───── SOURCE EXTRACT ─────

Oculus officially transitions to Facebook

That fateful, hateful moment is here. Oculus is now Facebook.

Yeah, I’m pissed off. And on the face of it, I’m being unreasonably angry.

Hey, I know. It was obvious all along, right? Oculus really is just Facebook by another brand, has been for years. Expecting Oculus not to use a Facebook ID to log in to your developer account, or have access to multiplayer, is just plain crazy talk. Why so serious, Tim?

Except it wasn’t always that way.

Let’s go on a quick Trip down Memory Lane, and look at what the world of VR was like when I first got properly interested. Maybe that’ll explain some of the (I believe justified) horror at the moment finally arriving. Buckle in!

Oculus Rift - the first one.

In 2012, There was a Kickstarter for a device called the Oculus Rift. A lot of the good folks at BossAlien were, at the time, super-stoked with the idea of actually playing around with a proper VR headset.

So, we backed the Kickstarter (to the tune of four headsets in total, if I recall correctly), sat back, and waited. Around the end of August 2012, monies were taken from accounts, grins were fixed in huge smiles, and we all sat back and waited a little more.

───── DATA EXCERPTS ─────

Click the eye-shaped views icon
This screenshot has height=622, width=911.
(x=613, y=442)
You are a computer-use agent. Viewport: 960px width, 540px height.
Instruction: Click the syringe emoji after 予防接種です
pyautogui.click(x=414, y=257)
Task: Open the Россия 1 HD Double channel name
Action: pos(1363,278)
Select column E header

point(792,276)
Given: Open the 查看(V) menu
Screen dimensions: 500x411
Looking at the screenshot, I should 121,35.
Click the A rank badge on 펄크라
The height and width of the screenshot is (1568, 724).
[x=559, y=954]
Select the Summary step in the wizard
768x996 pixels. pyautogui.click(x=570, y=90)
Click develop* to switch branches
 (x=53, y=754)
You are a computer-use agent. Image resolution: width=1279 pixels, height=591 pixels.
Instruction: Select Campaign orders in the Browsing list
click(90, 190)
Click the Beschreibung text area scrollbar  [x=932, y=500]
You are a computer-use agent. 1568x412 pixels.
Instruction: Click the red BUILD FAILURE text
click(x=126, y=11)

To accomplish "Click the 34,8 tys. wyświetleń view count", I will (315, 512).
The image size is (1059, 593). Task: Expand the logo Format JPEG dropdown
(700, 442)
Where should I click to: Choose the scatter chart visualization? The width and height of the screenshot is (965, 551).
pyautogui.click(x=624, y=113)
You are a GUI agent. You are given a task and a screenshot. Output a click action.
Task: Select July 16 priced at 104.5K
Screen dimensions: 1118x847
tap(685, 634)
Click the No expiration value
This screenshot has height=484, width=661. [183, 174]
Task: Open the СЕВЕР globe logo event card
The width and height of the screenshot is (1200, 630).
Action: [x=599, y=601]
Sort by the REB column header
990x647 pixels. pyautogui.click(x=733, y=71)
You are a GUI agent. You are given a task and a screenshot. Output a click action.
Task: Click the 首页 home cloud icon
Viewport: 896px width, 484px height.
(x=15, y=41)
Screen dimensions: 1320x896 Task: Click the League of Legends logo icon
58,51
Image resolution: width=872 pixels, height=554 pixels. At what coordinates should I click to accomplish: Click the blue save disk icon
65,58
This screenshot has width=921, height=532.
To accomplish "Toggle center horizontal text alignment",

─────

TASK A:
Reproduce word for word everything in the post about Oculus becoming Facebook from "Except it wasn’t" down to "proper VR headset.".
TASK B:
According to the post about Oculus becoming Facebook, in what year was there a Kickstarter for the Oculus Rift?
TASK C:
Continue the post about Oculus becoming Facebook from the point where it stops.

ANSWER BOX A:
Except it wasn’t always that way.

Let’s go on a quick Trip down Memory Lane, and look at what the world of VR was like when I first got properly interested. Maybe that’ll explain some of the (I believe justified) horror at the moment finally arriving. Buckle in!

Oculus Rift - the first one.

In 2012, There was a Kickstarter for a device called the Oculus Rift. A lot of the good folks at BossAlien were, at the time, super-stoked with the idea of actually playing around with a proper VR headset.

ANSWER BOX B:
2012

ANSWER BOX C:
And waited.

But not too long, by Kickstarter standards - because on March 29th, 2013, the Devkits started shipping. That’s the Oculus Rift DK1, to anyone in the 2020s - but of course at the time, like those in the Great War - there was only one.

and it was INCREDIBLE.

Rift DK1

640*800 per eye resolution. 3DOF tracking. Looks like a brick under non-linear transformation.

The best thing, though?

It worked. It actually worked. It was a VR headset, it cost under $400 per unit, it did the stereo display thing, and you could write software that would actually run on it.

Sure, it wasn’t 6DOF. There were no controllers (unless/until you plumped for hydras, which were also INCREDIBLE).

And the day those devkits arrived was the day I realised that VR was actually going to happen (soon) and it was going to be awesome. Because up until that point, it had all been personal science fiction - but it was now actually science fact. And I had one of them, sitting in my lap.

2012 and 2013 were hella years for me, btw - I’m having to look this stuff up, because more important things than this were making the daily rounds, but looking back on it, it’s pretty pivotal none-the-less.

This is truly the stuff that dreams are made of, because while the functionality of that headset was terribad in just about every way that mattered (FOV, framerate, tracking, input, latency, pipeline, platform support, controllers, ergonomics, oh my god the list is so long …) It gave everyone a reference point and said “go.” And all of those points have since been addressed, in spades, in under a decade.

Crucially though - it had been financed by US. It almost felt as though it had been built by US. The collective US that backed the kickstarter. WE, the people of VR-land. The ones who dreamed, and took a punt, and got lucky.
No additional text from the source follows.